Taping was difficult, as I expected, but fun. Over the course of two days I found a rhythm. Instead of using the standard model of sitting behind the drums and alternating talking and playing, I’m using a more “behind the music” documentary style. My practice space actually looks really cool with Marshall amps in the background. Have to reshoot a few things due to lighting. Learning curve.
Above all it needs to be clear, and the deeper into it I get the more clear the thesis becomes: you can accelerate your progress in a complex skill by focusing on the steep part of the diminishing-returns curve for multiple skills. Uncoached, many musicians will waste countless hours practicing things in the flat part of the curve (things they’ve already got pretty well under their hands/chops, and for which further progress requires a huge investment of time), letting other skills where they could make quick progress go unattended. To get from mediocre to top 5%, simply aim for 95% proficiency at a whole portfolio of skills, and you’ll improve quickly. In the video I tell you what those skills probably are, from years of teaching, playing, teaching myself, and passive observation, and show you the tools for the most important meta-skill in the arts: self diagnosis.
Or, put more simply, “practice your weaknesses!”
Have a growing laundry list of free content to record, including many of the foundational skills for a lot of things I discuss in the DVD (aimed at intermediates looking to advance or proficient high schoolers headed for college auditions), and just for fun I used Google’s keyword search tool to identify a few things a lot of people want to learn, most of which are going woefully unaddressed by the vast majority of instructional material.
Flow-charted the whole launch below, and I think this hews pretty closely to the best-practices recommended by my blogger heroes.
Other Ideas, Foundational Skills
Really quickly, I learned last week that you can make money from a skill long before somebody will hire you to do it. I must admit it stung to receive a message from a recruiter that she didn’t believe my content creation skills or grasp of online marketing was adequate for a managerial level PR job in higher ed. Nope. I needed a corporation to pay me a salary for using those skills so I could get them on a resume under a title at a real company (guess they didn’t dig 8020 Creative?) Hah. I’ve spoken before about how my day job teeters on the edge of tolerable. (If they’d just listen to me:P) So I’m in a constant search for something to transition to while I make the more long-term transition to online commerce.

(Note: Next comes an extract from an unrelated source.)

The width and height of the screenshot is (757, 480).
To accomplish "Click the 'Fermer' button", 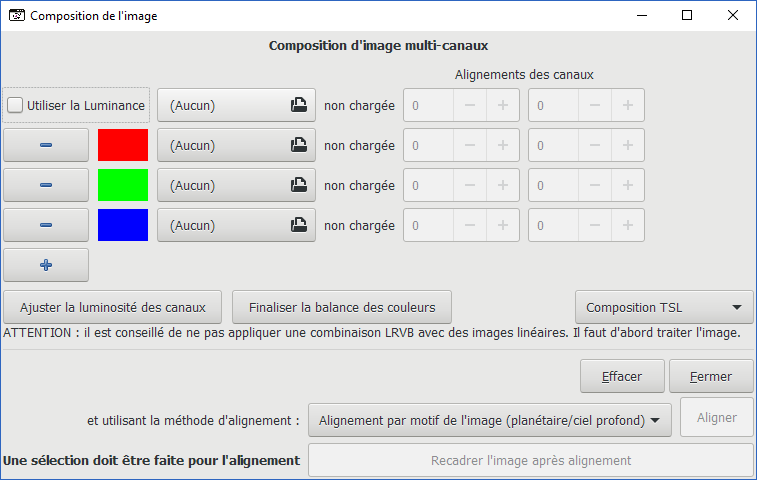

One such skill, which I’ll either teach myself or invest a few paltry hundred dollars to learn, is web design. Before I can launch any products, free or paid, I need to have baller websites. Luckily and the oodles of cheap templates (many themselves created by Ferrisite passive income “NR”), make it easy, once I devote the few hours necessary to learn it. Good luck finding an institution to pay me for low level coding and baller site creation. Their loss.
Finally, the third way to make passive income I didn’t mention above is the latest “alternate joze” I’m looking into: niche sites that aren’t authority sites but which survive by using smarts to get to the first page of google, dropping just enough content to provide value to readers, then sending them off to the affiliate races. This is a marketing approach that doesn’t require a particular skill (drums, programming, Crossfit, what-have-you), save the meta-skill of Search Engine Optimization.
Patt Flynn talks extensively about his niche site, a security guard training resource, on his blog under a dedicated url, and he has niche-selection down to an evil genius science (basically it’s a function of specific clicks-per-month/competition), but I’ve been around the block a few times with keyword search and I prefer to be a little more right-brain, and this morning I woke up with two I suspected (and Adwords Keyword Tool confirmed) were winners. On a lark, I bought the urls:

No idea yet how, or even if, I’ll make those work, but now I’ve opened the door. See you soon!